> _About this exercise_: Your response must be made up of each line in the data below that contains the string "Focus".

> _Task inputs_:

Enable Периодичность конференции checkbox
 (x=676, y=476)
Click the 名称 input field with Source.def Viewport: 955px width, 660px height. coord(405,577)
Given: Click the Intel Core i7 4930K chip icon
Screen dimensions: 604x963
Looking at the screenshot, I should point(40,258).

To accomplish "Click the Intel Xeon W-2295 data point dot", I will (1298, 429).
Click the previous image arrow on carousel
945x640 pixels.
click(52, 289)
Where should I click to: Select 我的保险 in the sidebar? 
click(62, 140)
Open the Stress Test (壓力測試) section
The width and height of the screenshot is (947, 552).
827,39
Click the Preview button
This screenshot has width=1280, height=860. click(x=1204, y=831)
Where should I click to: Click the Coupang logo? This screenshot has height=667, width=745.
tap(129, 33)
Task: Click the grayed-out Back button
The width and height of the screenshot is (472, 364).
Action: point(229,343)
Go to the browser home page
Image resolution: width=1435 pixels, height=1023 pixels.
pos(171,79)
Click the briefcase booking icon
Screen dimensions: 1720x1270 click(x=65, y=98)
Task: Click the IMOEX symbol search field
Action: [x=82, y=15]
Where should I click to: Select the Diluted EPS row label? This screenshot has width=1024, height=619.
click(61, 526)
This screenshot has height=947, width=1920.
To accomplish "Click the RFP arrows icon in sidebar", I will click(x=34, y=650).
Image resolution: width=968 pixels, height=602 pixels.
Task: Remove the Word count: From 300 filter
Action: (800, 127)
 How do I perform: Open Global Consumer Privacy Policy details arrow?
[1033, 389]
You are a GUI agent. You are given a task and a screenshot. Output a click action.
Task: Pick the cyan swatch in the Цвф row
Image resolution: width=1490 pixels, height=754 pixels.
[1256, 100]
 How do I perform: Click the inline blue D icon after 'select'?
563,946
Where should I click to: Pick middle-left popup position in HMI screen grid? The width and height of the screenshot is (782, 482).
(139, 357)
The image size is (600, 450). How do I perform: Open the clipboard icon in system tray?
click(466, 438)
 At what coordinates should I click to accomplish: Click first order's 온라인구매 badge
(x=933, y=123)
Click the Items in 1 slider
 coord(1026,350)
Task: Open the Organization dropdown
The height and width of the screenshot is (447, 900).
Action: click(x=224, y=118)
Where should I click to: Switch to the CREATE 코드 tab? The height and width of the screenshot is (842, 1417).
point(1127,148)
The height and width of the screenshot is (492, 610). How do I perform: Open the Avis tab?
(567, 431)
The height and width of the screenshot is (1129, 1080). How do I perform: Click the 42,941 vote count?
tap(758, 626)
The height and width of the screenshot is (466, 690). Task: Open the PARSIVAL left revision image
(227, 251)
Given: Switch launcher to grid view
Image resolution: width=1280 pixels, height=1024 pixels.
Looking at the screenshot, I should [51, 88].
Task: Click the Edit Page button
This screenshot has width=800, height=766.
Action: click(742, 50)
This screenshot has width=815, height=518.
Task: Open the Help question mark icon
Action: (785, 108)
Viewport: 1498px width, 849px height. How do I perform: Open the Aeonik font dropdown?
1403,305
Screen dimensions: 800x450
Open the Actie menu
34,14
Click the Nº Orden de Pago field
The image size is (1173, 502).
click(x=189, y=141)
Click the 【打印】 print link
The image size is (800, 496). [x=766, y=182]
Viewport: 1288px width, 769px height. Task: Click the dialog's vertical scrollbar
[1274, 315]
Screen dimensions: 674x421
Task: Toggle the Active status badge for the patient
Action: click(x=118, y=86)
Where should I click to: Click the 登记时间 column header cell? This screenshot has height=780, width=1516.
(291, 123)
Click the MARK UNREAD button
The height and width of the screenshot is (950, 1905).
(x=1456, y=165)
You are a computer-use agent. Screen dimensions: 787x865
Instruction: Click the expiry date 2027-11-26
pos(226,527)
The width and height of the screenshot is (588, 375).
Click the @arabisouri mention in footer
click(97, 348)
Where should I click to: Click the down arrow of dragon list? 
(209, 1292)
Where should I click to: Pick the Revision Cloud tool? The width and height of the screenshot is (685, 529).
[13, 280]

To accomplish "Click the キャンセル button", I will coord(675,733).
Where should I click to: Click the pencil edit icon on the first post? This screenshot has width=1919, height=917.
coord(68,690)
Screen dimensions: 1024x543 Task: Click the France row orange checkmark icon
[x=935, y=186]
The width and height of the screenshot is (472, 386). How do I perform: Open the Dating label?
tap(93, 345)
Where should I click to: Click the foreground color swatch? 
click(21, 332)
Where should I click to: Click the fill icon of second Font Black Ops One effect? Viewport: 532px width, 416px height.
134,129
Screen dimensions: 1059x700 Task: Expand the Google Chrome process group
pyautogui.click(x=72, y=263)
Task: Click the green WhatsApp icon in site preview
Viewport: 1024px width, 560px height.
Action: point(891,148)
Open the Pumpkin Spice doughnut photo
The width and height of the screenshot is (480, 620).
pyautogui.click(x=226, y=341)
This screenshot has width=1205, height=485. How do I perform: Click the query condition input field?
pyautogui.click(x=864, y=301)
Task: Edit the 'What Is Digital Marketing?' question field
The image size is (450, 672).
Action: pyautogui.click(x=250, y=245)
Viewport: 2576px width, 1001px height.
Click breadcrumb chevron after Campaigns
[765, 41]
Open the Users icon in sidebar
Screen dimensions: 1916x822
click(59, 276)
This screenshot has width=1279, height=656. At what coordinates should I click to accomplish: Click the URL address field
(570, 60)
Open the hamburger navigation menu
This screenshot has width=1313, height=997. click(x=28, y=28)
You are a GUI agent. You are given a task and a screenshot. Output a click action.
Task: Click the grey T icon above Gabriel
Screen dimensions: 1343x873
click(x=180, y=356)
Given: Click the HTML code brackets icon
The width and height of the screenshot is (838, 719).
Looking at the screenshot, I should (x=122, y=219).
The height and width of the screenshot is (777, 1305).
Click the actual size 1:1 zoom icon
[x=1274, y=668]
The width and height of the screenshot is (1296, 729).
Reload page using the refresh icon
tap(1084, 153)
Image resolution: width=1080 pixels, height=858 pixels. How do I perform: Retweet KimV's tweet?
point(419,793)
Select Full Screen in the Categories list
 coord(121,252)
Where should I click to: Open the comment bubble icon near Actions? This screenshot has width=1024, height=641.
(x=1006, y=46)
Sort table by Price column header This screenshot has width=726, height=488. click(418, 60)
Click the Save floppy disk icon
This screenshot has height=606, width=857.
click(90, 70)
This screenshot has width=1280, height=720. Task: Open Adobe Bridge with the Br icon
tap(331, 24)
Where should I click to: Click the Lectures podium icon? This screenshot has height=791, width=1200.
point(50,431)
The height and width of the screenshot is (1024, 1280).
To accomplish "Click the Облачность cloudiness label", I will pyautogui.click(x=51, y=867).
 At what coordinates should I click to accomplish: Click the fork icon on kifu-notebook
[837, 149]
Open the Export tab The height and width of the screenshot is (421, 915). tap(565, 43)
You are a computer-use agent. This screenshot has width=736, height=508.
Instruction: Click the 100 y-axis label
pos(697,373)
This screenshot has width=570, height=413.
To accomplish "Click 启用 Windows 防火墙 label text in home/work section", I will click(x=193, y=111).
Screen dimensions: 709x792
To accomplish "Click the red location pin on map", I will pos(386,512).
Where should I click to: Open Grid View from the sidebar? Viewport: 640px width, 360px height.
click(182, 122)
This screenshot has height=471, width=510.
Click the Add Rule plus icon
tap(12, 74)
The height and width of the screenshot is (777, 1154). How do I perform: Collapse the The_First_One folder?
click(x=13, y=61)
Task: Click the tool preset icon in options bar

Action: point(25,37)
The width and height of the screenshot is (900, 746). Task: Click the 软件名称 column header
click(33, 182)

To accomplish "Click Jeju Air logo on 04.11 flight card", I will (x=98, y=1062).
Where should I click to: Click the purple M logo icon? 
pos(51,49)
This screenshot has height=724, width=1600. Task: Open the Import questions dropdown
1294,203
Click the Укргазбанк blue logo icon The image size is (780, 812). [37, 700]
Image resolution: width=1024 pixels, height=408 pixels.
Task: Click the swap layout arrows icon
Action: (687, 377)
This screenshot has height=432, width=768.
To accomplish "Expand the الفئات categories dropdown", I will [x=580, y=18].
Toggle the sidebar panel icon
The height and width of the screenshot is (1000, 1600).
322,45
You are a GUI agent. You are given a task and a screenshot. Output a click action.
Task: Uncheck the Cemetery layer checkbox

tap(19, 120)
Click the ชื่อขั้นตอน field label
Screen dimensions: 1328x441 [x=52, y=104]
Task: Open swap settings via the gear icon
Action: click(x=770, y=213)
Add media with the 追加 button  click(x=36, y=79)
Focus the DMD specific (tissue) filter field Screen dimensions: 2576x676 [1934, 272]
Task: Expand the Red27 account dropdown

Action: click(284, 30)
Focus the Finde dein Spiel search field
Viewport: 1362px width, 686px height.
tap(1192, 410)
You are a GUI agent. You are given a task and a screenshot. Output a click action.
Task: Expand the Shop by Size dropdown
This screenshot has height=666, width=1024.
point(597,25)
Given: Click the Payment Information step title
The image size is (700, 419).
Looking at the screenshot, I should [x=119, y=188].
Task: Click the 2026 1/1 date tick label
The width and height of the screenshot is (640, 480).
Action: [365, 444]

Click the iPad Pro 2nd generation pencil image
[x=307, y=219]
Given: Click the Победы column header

> _Result for this task_:
Focus the DMD specific (tissue) filter field Screen dimensions: 2576x676 [1934, 272]
Focus the Finde dein Spiel search field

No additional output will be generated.